Sometimes there're valid reasons for keeping our children close/away from their fathers. There may be emotional/mental challenges, substance/alcohol abuse, or violence/abuse issues that require we keep our babies away/safe from their fathers. But sometimes – a lot of the time – because of the personal inadequacies we feel, using our kids to validate us and make our lives legitimate/purposeful, we shut fathers out because we want nothing around that will take that from us. Sometimes we keep our babies away from their fathers because we fear they may like daddy better which, we think, may take away some of our power/influence/purpose. Sometimes we keep the kids away because he did us wrong and keeping the kids away is revenge. Or, maybe because daddy didn't want to be with us, we vengefully keep our kids away until he wants us back. All of that is about us, not about the kids. But it's the kids who suffer the most.

When dad's not around, our babies miss out on what only a man can provide for them. Fathers teach boys how to be men – who knows how to be a man better than a man? A father innately impacts his daughter's perception of femininity, her sexual and personal identity, and her self-esteem/self-confidence so that when a righteous man comes along, the little princess knows how to identify him.

As bad as I am, I cannot be my baby's father. That's not the role God intended for me. I no longer want to take on that role. So, on this journey toward my wholeness/peace, I've done this whole father thing differently.

First, of all, I've had to think what my baby needs. That was simple to do. That's my baby.

Then, I had to forgive myself for being/thinking so haughtily. Don't get me wrong, I was never consciously braggadocios about what I have or who I am. I never threw any of it in his face. But I also never made room for his wares either. My girl-child needs to know the full measure of who she is and where she came from, no matter who I am or what I think.

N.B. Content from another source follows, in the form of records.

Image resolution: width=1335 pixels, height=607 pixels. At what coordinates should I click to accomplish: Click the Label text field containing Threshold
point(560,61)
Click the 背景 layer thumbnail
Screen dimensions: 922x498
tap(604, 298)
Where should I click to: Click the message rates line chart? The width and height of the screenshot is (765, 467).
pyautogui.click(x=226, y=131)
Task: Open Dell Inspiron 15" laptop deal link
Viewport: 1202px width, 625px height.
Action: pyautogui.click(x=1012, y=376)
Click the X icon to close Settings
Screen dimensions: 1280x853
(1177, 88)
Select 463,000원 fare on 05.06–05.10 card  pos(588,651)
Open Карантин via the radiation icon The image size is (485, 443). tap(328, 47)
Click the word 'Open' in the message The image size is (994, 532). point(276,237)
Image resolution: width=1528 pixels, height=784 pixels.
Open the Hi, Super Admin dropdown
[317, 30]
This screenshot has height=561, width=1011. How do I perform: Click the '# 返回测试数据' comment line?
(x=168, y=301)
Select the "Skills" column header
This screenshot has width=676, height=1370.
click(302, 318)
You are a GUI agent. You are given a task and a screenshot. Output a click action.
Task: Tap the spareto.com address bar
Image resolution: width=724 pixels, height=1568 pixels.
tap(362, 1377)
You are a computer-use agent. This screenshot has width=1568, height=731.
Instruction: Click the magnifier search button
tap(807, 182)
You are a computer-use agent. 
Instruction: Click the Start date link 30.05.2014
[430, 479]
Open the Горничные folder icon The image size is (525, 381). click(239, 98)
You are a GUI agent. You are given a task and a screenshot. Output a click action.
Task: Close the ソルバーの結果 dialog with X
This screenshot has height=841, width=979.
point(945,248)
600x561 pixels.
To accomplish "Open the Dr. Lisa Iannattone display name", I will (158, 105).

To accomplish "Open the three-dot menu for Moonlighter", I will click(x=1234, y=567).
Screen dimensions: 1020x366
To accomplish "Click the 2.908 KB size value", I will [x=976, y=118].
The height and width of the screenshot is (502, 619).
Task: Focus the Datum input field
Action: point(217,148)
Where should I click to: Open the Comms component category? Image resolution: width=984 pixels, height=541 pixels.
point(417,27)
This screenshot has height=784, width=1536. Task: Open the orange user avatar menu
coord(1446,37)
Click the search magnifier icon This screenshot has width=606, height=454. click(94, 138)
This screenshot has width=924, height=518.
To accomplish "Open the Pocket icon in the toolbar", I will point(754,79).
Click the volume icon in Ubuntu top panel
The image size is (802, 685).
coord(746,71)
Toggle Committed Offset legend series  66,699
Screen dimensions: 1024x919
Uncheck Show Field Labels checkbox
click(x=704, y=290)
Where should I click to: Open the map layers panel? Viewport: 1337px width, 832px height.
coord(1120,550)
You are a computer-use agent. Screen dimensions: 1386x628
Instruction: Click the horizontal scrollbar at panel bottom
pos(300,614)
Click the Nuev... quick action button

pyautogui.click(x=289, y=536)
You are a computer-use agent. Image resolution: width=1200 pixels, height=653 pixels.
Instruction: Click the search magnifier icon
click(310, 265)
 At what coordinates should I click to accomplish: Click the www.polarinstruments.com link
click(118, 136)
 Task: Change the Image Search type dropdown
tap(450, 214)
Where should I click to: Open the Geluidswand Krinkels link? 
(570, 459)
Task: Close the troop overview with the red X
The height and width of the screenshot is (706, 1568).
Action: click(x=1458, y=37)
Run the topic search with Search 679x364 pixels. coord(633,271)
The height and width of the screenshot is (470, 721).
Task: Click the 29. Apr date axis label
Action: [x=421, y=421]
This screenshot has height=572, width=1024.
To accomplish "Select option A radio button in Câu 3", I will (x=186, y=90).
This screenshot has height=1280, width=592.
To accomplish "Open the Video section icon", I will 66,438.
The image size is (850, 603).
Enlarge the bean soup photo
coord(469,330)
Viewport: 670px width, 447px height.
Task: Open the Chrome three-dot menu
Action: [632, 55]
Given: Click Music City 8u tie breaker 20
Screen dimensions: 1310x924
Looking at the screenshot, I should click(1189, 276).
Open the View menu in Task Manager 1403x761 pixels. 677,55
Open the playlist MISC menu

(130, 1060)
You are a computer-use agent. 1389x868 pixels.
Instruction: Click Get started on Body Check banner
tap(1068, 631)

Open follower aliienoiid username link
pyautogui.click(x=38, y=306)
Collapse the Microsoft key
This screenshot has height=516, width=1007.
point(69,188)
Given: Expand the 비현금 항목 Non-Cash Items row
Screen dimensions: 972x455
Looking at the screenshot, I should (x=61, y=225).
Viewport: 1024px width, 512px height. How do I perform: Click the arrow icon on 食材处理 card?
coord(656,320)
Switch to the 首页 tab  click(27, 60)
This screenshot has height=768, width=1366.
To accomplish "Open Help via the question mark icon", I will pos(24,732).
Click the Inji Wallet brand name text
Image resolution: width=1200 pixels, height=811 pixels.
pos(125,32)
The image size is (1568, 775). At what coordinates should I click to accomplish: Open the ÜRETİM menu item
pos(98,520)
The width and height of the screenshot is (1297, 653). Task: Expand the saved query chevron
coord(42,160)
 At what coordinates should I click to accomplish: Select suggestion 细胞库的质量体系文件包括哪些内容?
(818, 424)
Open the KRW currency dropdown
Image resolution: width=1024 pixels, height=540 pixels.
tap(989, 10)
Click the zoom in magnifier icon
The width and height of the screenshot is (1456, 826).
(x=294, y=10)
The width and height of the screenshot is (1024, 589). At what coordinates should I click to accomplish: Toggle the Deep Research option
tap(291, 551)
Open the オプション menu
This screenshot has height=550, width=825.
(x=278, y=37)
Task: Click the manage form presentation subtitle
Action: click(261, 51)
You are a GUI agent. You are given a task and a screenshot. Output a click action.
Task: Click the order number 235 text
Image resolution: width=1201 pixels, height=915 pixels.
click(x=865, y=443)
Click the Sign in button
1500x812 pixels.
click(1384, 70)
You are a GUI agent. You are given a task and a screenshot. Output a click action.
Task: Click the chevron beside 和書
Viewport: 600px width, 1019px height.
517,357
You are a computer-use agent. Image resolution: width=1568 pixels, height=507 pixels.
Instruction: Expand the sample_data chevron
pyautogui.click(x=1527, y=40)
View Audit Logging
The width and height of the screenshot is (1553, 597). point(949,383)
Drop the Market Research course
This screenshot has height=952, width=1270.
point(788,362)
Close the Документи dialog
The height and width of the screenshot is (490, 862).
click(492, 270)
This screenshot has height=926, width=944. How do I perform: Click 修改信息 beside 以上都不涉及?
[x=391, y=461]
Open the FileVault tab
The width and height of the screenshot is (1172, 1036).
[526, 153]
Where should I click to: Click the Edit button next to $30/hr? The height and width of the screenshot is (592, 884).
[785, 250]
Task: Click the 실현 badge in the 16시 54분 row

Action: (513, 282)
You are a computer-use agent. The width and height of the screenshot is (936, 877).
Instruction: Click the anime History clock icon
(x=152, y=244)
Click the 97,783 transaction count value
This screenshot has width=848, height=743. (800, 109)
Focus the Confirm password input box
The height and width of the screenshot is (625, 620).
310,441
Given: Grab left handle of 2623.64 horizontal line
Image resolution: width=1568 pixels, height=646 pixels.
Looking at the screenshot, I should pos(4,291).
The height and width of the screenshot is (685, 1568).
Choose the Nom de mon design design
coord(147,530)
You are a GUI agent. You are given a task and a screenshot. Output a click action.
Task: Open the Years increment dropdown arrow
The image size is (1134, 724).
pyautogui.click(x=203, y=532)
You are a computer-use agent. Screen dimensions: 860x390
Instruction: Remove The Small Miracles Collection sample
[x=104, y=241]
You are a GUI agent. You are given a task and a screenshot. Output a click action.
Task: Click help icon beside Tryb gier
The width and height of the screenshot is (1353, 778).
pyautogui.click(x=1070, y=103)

Next, I had to pay attention to my kid's rampant emotions. I know part of those wild emotions comes from not being able to answer some questions only her father can answer for her, and I really have no idea about those questions. Part of knowing who you are is being able to put your hands on/mind around some tangible ideas, but if you can't, you fill yourself with only what you know. And, for my kid, she's only got half of what she needs. I, with my "bad" Self, have stood in the way of her having full access to the other half of herself. I had to move my big assets so she can begin to contain herself.

Then, I had to throw caution to the wind, bear down, pray and listen, unpurse my lips, take my hands off my hips, think again of my baby, pray and listen some more, remove the damning thoughts from my head, then reach out. That was a lot/hard to do, and it took a long time. It was kind of like giving birth again. But this birthing/rebirth/release was for my GG.

The rest is up to them; she and her father will have to cultivate a relationship for themselves. Mama is no longer in the way – although I'm not far for when she needs to add my half to the other half she discovers.

Like Jeff Johnson says, … "and that's my truth."